# TO-DO ITEM
Please edit the lines between the one holding "Identify the location of tuning-panel-bottom-left: 20" and the one holding "pyautogui.click(x=1240, y=837)", inclusive, replacing "in this format" with "using this format". Return only those lines, with everything else left unchanged.

Pixel coordinate grounding data
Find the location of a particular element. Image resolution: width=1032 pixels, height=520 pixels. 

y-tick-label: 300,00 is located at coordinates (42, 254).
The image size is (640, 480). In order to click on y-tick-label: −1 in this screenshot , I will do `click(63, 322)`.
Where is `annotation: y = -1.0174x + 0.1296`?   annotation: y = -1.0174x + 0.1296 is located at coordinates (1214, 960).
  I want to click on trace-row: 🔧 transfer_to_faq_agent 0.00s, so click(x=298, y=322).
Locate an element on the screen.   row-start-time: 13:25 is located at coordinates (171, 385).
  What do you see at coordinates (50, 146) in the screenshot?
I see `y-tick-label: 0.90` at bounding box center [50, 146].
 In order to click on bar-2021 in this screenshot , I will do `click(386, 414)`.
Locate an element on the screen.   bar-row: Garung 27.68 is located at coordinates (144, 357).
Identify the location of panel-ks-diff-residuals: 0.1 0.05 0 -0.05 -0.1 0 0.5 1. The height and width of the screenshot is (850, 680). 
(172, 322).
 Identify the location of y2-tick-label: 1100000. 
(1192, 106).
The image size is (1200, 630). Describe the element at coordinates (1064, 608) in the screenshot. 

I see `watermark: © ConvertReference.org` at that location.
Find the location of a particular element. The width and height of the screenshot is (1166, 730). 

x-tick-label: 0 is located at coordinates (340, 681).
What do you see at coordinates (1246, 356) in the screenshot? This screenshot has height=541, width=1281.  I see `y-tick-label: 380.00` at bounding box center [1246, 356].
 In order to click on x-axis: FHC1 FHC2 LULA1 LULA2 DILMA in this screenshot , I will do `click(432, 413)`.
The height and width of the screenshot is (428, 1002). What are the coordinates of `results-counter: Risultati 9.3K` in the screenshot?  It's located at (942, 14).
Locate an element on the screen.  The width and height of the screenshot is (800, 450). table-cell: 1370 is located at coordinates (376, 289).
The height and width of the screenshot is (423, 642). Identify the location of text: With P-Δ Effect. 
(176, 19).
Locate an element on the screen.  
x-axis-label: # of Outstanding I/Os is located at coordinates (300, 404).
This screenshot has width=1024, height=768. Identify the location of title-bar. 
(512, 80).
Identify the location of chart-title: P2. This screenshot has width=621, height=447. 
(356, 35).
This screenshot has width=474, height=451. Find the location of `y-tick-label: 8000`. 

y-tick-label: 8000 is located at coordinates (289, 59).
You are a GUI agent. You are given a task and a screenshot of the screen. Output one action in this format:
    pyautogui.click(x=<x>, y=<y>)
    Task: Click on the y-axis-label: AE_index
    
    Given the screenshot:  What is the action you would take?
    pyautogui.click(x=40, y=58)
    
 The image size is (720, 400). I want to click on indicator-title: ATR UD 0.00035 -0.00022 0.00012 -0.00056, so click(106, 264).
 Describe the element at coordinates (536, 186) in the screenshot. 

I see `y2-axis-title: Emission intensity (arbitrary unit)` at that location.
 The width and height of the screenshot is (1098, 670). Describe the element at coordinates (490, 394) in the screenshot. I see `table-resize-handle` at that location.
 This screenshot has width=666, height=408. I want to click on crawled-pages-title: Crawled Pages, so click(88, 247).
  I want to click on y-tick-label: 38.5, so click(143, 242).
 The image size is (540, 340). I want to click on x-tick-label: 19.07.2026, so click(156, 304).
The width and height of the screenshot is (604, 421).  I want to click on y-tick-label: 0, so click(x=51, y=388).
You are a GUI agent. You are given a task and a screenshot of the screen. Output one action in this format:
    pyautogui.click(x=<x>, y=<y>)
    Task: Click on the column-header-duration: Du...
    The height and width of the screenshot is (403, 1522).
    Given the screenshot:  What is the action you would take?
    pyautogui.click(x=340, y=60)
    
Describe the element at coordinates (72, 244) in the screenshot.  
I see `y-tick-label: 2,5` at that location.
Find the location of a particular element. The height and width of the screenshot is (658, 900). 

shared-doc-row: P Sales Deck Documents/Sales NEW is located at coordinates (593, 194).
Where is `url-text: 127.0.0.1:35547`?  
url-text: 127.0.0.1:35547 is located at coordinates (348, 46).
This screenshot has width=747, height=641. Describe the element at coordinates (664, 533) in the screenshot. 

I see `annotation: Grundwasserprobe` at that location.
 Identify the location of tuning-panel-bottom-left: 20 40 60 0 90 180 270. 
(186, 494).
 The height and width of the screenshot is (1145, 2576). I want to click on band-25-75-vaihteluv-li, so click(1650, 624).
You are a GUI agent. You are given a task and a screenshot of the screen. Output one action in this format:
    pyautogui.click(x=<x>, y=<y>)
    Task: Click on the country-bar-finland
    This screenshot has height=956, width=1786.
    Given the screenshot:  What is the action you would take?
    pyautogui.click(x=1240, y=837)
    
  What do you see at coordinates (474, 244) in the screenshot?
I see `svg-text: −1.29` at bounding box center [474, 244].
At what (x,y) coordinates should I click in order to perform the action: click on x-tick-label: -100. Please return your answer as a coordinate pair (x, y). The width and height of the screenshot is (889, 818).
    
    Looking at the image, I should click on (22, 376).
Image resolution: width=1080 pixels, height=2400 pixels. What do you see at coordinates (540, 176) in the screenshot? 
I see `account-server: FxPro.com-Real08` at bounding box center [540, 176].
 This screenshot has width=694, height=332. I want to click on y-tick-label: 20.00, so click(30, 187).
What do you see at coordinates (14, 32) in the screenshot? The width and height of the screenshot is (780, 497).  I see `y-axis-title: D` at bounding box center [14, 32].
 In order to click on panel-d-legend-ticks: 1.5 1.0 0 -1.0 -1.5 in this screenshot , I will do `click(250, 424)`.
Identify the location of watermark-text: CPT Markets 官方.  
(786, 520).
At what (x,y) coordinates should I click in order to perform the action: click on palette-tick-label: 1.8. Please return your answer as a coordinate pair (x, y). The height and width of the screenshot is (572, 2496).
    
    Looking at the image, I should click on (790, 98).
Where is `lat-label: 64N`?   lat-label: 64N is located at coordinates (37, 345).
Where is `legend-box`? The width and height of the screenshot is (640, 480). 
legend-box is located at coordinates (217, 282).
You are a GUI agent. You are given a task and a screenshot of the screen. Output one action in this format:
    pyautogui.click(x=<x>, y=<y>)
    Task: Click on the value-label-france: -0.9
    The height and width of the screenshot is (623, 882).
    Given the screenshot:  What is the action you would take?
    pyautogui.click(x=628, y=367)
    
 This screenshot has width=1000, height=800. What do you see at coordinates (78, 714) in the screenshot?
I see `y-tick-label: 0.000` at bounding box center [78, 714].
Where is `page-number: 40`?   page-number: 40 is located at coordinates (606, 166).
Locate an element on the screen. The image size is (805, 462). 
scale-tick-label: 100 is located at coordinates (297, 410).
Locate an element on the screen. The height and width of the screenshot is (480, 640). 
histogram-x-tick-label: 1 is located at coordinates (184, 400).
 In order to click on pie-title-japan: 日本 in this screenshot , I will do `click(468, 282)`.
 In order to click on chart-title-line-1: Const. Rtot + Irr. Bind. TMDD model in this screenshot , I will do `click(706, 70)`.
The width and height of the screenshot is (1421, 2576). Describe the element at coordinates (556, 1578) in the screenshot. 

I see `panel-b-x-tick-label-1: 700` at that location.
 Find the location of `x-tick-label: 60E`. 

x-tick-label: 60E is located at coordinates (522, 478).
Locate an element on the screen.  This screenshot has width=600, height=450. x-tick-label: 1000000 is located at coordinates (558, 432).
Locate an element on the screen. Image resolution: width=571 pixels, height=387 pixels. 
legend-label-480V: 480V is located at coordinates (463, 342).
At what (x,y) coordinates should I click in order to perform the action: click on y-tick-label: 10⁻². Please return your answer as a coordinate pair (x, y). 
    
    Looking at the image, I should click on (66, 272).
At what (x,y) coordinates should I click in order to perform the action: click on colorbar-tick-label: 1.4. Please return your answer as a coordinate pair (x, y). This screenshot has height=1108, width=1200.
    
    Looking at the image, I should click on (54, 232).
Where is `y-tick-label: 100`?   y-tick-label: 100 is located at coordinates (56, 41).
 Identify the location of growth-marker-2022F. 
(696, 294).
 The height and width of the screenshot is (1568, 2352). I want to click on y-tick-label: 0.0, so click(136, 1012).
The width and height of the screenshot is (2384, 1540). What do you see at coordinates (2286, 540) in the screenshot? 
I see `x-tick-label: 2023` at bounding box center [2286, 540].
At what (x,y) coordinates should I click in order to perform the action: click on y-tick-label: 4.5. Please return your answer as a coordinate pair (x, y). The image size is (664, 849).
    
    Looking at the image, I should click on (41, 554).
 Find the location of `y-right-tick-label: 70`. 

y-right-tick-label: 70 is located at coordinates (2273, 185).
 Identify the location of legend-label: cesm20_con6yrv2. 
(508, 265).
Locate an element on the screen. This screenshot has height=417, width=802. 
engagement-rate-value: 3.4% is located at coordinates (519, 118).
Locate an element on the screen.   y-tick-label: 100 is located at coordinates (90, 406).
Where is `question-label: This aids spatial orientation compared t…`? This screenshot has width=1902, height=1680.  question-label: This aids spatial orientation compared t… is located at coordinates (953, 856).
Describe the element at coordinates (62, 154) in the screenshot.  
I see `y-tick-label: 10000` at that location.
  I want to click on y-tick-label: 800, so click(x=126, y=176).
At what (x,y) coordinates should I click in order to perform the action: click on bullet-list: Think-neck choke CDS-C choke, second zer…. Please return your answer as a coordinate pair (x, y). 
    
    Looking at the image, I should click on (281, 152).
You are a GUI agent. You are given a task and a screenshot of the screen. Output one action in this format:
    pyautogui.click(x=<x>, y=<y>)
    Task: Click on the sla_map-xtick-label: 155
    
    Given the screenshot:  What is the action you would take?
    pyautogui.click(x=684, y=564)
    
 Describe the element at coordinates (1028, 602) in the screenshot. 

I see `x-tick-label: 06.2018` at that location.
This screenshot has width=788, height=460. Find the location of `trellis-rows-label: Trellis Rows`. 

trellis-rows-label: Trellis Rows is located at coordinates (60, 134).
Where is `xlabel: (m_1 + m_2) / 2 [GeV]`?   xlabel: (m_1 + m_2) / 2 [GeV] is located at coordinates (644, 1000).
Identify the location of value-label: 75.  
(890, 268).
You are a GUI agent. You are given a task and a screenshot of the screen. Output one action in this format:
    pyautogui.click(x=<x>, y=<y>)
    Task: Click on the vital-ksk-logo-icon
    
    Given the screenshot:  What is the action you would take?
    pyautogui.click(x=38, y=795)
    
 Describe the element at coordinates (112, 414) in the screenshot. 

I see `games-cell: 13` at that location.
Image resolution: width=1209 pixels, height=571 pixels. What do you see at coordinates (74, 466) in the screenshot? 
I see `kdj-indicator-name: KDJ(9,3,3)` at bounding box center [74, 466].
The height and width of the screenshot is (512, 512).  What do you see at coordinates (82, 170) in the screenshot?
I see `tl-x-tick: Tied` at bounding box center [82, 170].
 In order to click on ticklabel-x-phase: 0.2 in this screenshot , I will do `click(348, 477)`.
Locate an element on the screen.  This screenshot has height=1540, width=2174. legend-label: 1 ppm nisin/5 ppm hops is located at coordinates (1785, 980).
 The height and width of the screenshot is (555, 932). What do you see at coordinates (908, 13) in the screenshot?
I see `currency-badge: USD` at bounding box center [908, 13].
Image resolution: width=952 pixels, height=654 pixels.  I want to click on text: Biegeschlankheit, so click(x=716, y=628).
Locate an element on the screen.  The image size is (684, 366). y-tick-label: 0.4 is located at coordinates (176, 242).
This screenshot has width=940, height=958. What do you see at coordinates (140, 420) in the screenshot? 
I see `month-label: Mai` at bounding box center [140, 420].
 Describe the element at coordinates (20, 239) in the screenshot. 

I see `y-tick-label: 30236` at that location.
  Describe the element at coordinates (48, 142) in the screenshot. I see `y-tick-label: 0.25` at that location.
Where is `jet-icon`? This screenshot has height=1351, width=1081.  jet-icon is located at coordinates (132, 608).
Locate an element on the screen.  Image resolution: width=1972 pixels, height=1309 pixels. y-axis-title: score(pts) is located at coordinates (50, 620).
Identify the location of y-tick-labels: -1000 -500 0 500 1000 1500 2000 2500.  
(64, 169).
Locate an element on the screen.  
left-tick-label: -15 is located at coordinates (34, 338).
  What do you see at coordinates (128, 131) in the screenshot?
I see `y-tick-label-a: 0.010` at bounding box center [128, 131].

# EXERCISE SOLUTION
 Identify the location of tuning-panel-bottom-left: 20 40 60 0 90 180 270. 
(186, 494).
 The height and width of the screenshot is (1145, 2576). I want to click on band-25-75-vaihteluv-li, so click(1650, 624).
You are a GUI agent. You are given a task and a screenshot of the screen. Output one action using this format:
    pyautogui.click(x=<x>, y=<y>)
    Task: Click on the country-bar-finland
    This screenshot has height=956, width=1786.
    Given the screenshot:  What is the action you would take?
    pyautogui.click(x=1240, y=837)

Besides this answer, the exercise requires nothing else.